村上春樹 羊をめぐる冒険 講談社文庫 [日記(2006)]
村上春樹をめぐるシンポジウムが開催され、立ち見席が(と云うのも変だが)出る盛況であったと何処かで読んだ。海外での翻訳も進み、若い研究者も多いと聞く。「若い」ということがミソかもしれない。村上春樹は、「ノルウェーの森」が評判になった頃読んだ記憶があるが、ほぼ初めてと云ってよい。
独特の表現とスタイルを持っている。例えば、
「・・・少なくともそれには一貫したテーマが感じられた。『思想の相反対性』とでもいうべきものである。
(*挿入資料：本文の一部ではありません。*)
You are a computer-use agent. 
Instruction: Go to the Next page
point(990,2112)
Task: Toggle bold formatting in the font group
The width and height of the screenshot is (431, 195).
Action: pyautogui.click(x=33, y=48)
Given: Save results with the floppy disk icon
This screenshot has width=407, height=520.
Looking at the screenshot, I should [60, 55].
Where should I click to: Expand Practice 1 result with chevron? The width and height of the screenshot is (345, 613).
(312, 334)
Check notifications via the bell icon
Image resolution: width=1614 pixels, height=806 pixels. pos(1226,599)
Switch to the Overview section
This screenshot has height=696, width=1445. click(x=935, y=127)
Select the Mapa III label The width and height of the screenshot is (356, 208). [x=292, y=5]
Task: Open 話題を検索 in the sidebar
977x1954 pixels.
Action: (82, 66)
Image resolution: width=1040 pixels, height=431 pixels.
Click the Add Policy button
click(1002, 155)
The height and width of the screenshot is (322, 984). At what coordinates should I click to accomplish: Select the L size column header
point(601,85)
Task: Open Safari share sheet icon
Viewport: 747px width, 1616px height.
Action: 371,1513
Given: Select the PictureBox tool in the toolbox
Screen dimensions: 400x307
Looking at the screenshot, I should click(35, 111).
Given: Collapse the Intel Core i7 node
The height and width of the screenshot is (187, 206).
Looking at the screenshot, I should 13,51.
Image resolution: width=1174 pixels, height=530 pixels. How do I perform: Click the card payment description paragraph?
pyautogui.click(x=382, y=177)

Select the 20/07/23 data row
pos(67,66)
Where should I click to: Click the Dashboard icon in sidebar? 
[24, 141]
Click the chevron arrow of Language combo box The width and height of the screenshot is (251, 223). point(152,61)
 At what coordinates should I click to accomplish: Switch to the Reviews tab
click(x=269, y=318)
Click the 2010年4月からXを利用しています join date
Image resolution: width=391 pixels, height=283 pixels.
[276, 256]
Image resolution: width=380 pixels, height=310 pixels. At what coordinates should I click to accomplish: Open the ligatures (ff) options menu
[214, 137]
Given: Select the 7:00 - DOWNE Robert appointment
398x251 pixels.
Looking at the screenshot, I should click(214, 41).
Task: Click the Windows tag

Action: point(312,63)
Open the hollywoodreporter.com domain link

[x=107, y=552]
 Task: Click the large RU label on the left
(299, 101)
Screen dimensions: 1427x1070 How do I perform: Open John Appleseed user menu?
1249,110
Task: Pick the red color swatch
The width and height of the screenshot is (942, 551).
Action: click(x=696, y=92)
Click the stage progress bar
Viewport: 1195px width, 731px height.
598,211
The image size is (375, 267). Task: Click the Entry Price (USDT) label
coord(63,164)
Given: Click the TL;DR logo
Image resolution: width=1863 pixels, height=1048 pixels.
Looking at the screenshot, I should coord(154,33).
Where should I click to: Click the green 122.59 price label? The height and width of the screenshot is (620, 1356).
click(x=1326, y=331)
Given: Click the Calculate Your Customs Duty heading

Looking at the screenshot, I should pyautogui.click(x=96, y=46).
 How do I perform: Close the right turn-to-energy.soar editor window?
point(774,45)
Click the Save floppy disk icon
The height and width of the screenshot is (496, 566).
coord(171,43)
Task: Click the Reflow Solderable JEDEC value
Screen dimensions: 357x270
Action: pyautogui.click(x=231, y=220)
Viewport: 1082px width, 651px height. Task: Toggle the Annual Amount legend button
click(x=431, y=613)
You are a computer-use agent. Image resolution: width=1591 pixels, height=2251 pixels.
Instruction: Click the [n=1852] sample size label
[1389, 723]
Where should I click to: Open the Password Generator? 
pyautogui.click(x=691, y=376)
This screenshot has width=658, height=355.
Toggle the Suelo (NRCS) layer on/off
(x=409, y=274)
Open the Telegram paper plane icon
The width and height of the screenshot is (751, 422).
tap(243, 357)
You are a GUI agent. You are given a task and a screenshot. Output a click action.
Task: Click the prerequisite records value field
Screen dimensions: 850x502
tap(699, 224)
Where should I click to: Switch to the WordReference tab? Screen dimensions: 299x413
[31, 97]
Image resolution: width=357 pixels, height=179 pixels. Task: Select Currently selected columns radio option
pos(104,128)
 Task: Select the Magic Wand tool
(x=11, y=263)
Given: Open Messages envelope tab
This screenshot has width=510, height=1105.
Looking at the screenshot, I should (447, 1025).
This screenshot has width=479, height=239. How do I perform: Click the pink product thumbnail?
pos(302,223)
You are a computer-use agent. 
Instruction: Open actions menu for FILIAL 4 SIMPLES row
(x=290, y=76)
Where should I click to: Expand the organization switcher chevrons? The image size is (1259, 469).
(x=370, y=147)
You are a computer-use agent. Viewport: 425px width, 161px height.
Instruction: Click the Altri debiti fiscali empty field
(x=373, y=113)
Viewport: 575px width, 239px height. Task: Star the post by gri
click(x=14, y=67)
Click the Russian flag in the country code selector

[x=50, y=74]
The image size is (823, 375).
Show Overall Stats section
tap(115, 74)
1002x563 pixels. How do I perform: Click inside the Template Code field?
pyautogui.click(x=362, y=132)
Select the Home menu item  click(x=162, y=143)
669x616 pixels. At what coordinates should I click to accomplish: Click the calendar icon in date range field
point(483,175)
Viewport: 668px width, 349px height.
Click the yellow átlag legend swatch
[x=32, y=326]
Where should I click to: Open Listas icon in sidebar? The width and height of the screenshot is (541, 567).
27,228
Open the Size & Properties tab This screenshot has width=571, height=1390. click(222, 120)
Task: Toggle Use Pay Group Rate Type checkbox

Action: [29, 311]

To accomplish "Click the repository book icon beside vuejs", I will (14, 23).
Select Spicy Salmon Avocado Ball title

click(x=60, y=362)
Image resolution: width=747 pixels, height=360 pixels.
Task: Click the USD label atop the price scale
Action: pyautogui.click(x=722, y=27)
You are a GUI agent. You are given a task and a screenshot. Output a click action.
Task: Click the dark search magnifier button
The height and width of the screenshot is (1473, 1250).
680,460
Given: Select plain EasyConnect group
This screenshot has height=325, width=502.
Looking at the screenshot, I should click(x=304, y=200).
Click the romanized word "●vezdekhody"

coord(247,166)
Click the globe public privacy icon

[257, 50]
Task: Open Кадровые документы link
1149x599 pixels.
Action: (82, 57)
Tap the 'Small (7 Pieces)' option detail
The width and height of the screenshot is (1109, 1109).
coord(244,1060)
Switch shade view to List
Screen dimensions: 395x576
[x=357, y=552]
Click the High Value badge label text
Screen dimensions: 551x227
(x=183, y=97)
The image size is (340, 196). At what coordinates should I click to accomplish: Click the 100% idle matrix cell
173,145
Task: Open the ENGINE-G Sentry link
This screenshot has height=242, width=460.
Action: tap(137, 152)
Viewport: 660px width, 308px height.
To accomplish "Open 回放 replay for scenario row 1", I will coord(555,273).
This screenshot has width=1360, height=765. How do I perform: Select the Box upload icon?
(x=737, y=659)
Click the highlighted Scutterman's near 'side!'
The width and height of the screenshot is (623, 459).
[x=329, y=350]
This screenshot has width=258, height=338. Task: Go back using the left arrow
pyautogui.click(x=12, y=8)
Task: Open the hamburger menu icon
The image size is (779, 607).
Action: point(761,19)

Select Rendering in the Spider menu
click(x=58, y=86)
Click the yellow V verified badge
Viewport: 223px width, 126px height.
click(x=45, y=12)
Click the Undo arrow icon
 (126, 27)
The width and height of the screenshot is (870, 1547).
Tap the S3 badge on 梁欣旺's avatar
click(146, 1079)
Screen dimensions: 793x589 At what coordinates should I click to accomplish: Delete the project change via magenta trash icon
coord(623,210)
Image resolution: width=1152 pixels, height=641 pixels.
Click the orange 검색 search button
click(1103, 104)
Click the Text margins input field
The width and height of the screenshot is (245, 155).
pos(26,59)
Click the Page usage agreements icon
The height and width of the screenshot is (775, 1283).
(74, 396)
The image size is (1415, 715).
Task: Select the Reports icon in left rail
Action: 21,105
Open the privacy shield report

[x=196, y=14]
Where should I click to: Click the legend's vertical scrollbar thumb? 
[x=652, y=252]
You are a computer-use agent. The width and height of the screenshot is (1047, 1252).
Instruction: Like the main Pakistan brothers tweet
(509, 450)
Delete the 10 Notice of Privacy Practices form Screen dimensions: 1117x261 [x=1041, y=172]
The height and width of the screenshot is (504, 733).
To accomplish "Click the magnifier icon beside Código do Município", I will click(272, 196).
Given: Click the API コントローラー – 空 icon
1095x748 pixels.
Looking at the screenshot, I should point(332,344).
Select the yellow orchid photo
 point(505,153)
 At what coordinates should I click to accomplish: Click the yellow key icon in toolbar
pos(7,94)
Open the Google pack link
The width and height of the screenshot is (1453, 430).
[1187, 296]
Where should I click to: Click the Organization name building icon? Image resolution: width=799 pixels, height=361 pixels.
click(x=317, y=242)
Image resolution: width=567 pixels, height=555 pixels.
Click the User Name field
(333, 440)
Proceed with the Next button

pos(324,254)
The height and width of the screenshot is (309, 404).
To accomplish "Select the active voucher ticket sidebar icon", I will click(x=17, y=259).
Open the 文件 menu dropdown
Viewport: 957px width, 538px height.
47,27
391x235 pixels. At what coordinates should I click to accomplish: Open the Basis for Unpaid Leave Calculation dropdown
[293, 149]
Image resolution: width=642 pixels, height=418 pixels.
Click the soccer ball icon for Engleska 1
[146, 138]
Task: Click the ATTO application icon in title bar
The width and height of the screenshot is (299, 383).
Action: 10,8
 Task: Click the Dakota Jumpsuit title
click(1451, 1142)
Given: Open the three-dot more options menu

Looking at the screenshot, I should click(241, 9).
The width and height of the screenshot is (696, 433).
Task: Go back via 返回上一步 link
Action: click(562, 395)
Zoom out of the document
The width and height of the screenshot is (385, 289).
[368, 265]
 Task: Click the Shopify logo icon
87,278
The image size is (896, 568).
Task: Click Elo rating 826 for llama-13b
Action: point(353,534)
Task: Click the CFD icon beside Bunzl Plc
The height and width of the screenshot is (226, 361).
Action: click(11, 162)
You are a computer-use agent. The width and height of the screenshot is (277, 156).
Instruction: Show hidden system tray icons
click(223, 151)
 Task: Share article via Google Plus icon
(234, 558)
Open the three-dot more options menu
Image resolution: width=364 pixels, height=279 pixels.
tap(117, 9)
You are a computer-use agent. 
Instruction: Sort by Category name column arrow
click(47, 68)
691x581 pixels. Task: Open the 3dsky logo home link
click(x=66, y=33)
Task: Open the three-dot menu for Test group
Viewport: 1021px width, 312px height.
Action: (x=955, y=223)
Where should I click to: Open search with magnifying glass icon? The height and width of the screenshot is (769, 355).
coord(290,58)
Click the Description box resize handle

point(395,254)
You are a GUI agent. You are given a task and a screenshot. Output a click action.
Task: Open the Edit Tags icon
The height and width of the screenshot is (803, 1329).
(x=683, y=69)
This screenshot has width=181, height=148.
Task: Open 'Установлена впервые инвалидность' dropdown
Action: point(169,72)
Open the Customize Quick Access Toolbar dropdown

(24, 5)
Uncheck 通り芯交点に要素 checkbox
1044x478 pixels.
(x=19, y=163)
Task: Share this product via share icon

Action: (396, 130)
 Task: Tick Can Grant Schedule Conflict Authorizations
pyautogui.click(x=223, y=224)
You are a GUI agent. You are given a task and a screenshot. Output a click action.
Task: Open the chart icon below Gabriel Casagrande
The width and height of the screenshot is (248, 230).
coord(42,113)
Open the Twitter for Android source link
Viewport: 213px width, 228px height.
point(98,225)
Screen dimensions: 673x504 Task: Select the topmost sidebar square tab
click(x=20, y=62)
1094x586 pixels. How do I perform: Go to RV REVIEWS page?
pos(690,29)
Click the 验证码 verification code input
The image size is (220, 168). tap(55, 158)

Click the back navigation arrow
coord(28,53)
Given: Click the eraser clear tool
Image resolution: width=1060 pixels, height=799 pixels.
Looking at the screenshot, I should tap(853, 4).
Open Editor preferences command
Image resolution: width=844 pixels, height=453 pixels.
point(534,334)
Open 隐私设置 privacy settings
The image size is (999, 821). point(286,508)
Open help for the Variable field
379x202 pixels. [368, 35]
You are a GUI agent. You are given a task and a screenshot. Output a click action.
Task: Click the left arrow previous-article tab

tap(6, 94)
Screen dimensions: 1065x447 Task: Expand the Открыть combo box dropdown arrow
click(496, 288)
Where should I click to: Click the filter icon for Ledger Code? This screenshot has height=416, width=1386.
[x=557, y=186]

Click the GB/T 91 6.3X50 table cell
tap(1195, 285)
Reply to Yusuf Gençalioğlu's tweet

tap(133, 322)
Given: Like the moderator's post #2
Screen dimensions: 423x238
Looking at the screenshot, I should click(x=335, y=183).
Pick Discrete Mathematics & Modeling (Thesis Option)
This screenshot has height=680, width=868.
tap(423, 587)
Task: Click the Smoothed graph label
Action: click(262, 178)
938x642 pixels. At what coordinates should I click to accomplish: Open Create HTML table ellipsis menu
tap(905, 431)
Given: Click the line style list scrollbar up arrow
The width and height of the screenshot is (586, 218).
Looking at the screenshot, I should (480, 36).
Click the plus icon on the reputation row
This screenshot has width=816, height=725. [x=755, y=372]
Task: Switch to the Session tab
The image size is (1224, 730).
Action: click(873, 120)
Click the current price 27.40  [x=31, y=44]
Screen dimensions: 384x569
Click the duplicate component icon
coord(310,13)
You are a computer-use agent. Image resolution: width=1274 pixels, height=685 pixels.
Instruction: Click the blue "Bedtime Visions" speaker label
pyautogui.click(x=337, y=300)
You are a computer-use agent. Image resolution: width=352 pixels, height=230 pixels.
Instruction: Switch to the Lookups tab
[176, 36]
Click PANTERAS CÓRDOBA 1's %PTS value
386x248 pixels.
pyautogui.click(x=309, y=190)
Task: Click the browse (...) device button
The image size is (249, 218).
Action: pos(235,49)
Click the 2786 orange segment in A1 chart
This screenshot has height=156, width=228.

一頭の驢馬が、左右に同量のかいばを置かれて、どちらから食べ始めればいいのかを決めかねたまま餓死しつつあるといった類いの哀しみがそこには漂っていた。」
これが、建物に関する描写である。こうした独特の感性を持った主人公と、耳モデルと売春と広告代理店のOLを職業とする主人公のガールフレンドを軸に、児玉誉士夫を思わせる大物右翼の秘書、主人公の友人鼠、そのまた友人の羊男(この羊男は、なんと羊の縫いぐるみを着ている!)、羊博士がからんで、この世のものとも思えない背に☆マークを持つ羊を探す、何とも不思議な物語りである。
(私の)理解を越えたメタファーを持った登場人物と表現で、上下2巻一気に読ませる魅力を持っている。これが村上春樹ワールドなのかどうか。全編に流れる「優しさ」の様なものが魅力のひとつであることは間違いない、↓で書いた小川洋子「博士の愛した数式」と同質かもしれない。